La Kabylie au Cœur

2001: Virgin France 724381013229

  1. Tonton du Bled


  2. Ouaythelha


  3. Ssalvits Ayavehri

    Lounes Matoub

  4. Tella

    Djamel Allam

  5. Ourar

    Orchestre National de Barbès

  6. Tchek Mayluz

    Boudjema Agraw

  7. Akka I Dus

    Akli D

  8. Chtedouyi


  9. Azwaw 2

    Cheb Mami & Idir

  10. Ayen Rir

    Fehrat Imaziten Imula

  11. Vava Vehri

    100% Collègues

  12. Tighri N-Tasa

    Lounis Aït-Menguellet

  13. Tebbeg Riri Remix


  14. Scottish Mezwzed


  15. Ouine Raïha

    Kamel Messaoudi

  16. Matilid Yidi

    Djaffar Aït-Menguellet

  17. A Cheikh Mokrane

    Abdel Kader Chaou

  18. La Tarara

    Radio Tarifa

I tend to forget how much fun this compilation of contemporary Mahgreb music is even though it was so good that a coworker of mine had me order a copy (from for her and she keeps it at the office, ready to play at any moment.

It was my introduction to l’Orchestre Nationale de Barbès, whose smashing Poulina CD I do think to play more often, and because I’m a Zebda fan I recognized the voices of the Amokrane brothers on the track by 100% Collègues, “Vava Vehri.” The bulk of the other groups on this album I’m not familiar with but certainly have stellar examples here of their work to compel me to check them out further.

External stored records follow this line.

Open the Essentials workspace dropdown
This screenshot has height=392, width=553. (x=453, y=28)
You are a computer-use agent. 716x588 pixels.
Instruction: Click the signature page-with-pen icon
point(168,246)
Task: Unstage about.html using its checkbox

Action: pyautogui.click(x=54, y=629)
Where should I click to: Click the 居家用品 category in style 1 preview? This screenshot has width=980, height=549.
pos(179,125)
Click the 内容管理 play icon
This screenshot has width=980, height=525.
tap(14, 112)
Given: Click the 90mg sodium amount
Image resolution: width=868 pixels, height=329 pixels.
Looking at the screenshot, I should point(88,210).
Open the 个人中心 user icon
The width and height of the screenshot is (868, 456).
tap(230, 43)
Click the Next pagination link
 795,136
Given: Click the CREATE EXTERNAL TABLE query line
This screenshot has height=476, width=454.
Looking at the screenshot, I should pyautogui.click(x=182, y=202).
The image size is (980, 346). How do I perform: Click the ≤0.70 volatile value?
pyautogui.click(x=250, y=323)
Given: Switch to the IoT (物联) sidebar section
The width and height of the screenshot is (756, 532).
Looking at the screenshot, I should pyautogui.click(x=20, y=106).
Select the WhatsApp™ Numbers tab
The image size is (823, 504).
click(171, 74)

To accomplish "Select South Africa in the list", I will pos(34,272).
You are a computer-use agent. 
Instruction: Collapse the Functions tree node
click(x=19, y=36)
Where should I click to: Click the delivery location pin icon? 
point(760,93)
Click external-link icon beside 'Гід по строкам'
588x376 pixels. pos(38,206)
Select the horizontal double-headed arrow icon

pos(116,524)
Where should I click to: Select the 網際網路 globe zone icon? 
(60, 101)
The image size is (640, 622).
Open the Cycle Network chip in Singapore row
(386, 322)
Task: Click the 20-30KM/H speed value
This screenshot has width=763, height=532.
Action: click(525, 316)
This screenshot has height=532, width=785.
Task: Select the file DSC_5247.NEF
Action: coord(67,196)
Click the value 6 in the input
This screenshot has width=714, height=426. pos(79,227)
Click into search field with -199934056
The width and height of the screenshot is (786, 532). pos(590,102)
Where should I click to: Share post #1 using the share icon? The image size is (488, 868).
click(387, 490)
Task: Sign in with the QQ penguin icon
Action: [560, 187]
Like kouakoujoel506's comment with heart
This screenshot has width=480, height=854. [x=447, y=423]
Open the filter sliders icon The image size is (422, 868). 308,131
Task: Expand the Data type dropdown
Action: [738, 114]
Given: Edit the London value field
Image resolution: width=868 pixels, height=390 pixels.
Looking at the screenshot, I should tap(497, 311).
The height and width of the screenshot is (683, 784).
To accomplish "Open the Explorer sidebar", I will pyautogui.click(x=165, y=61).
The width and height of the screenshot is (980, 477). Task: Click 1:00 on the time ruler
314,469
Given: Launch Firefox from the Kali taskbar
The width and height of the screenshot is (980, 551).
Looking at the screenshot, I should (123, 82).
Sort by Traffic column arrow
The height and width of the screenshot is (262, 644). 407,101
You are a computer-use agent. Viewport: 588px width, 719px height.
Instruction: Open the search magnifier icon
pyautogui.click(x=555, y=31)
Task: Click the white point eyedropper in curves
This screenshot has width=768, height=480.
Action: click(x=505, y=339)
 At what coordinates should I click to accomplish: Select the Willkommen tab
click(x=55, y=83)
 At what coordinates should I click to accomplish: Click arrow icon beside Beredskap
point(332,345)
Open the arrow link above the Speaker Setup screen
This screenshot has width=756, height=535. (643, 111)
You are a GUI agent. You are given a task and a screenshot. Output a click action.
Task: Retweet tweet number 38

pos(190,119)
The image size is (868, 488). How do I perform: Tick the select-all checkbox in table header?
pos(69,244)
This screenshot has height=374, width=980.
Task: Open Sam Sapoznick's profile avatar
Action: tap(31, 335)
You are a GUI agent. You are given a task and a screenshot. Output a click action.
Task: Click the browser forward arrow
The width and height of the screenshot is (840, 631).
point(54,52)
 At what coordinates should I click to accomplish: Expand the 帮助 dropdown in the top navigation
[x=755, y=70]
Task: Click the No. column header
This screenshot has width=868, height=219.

There are some mighty groovelicious tracks on here, irresistably dance-triggering, among them the aforementioned ONB track “Ourar,” the hot-but-suave “Tchek Mayluz” from Boudjema Agraw, and the conceptually trippy but righteously boppin’ combination of Celtic and Berber worlds on Mugar’s all-too-brief “Scottish Mezwzed.” “Azwaw 2” is, as I read somewhere a few years ago, a sort of joining of not-quite-estranged musical directions, and certainly the fact that it features Cheb Mami is of note; whatever its story, it’s a strong, confident, solidly-paced number that’s beautiful to listen to.

In fact all of the album is beautiful to listen to (with the exception of that opening track, which is a kind of sloppy-context rap number); between the dance-manic numbers cited above is a fine array of very melodic glimpses of modern Northwest Africa.